- _AIM OF THE TASK_
Format the lines in the rows below as a Markdown table with the columns Number and Line, starting at the line containing "You are a GUI" and ending at the line containing "pos(875,18)", both included. Skip blank lines and leave the pictures out.

- _ITEMS_

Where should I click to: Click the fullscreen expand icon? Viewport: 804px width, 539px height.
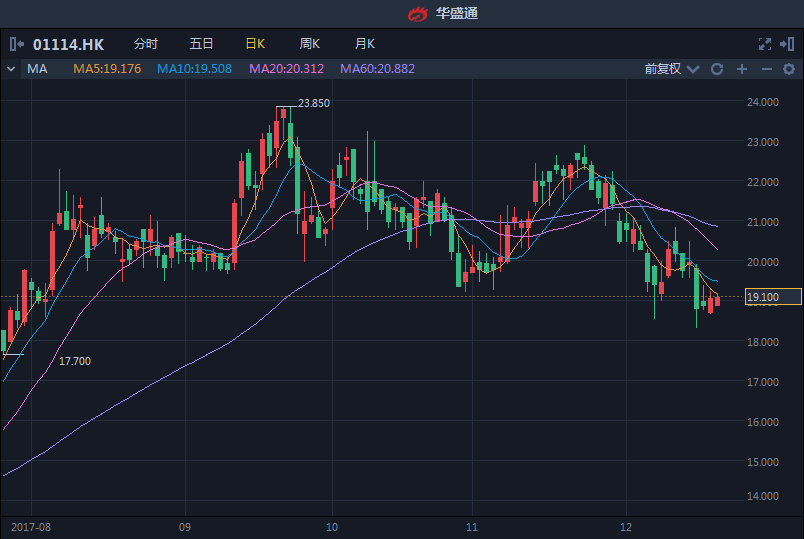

--

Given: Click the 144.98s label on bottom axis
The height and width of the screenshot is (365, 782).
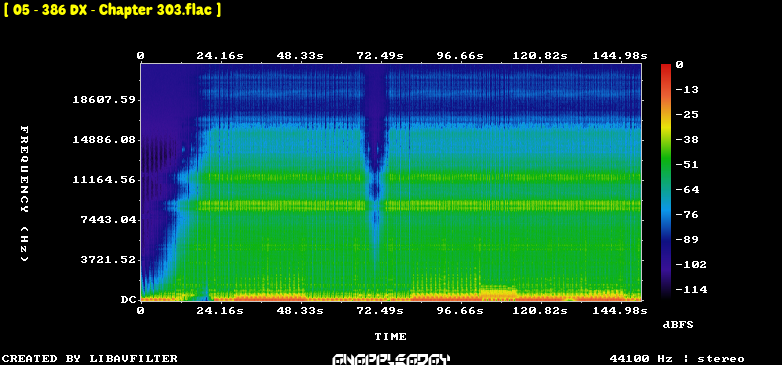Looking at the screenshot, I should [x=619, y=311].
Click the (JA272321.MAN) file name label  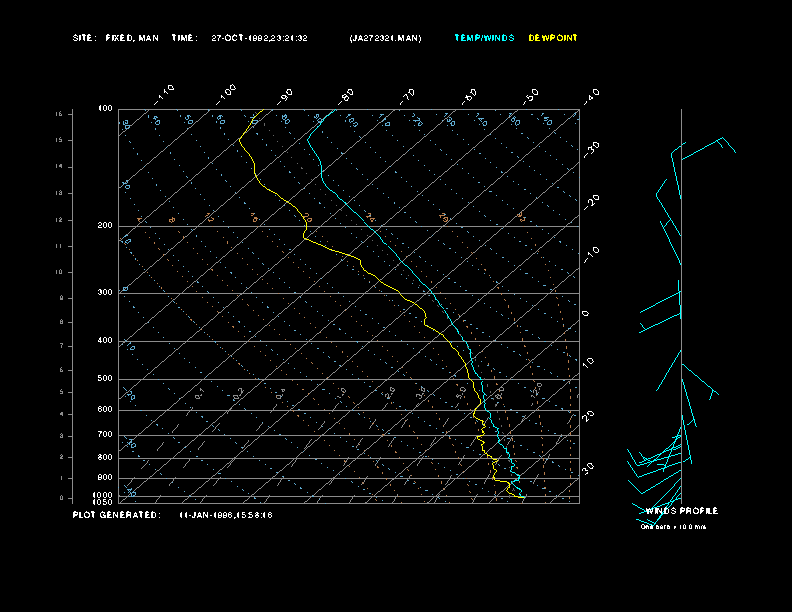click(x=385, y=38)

---

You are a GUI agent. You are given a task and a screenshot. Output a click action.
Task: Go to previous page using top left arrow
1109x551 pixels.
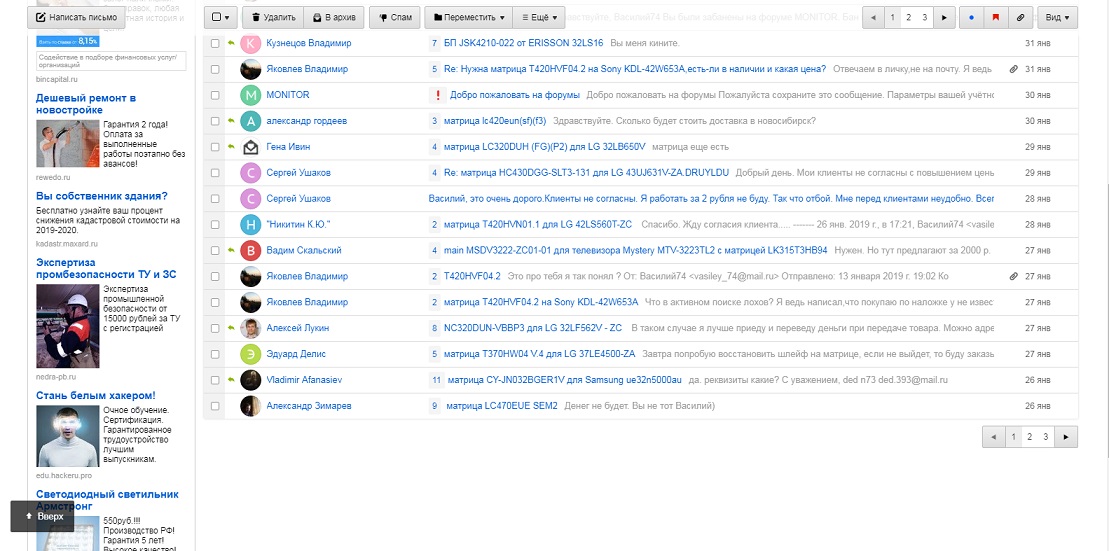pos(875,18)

- _CORRECT RESPONSE_
| Number | Line |
|---|---|
| 1 | You are a GUI agent. You are given a task and a screenshot. Output a click action. |
| 2 | Task: Go to previous page using top left arrow |
| 3 | 1109x551 pixels. |
| 4 | pos(875,18) |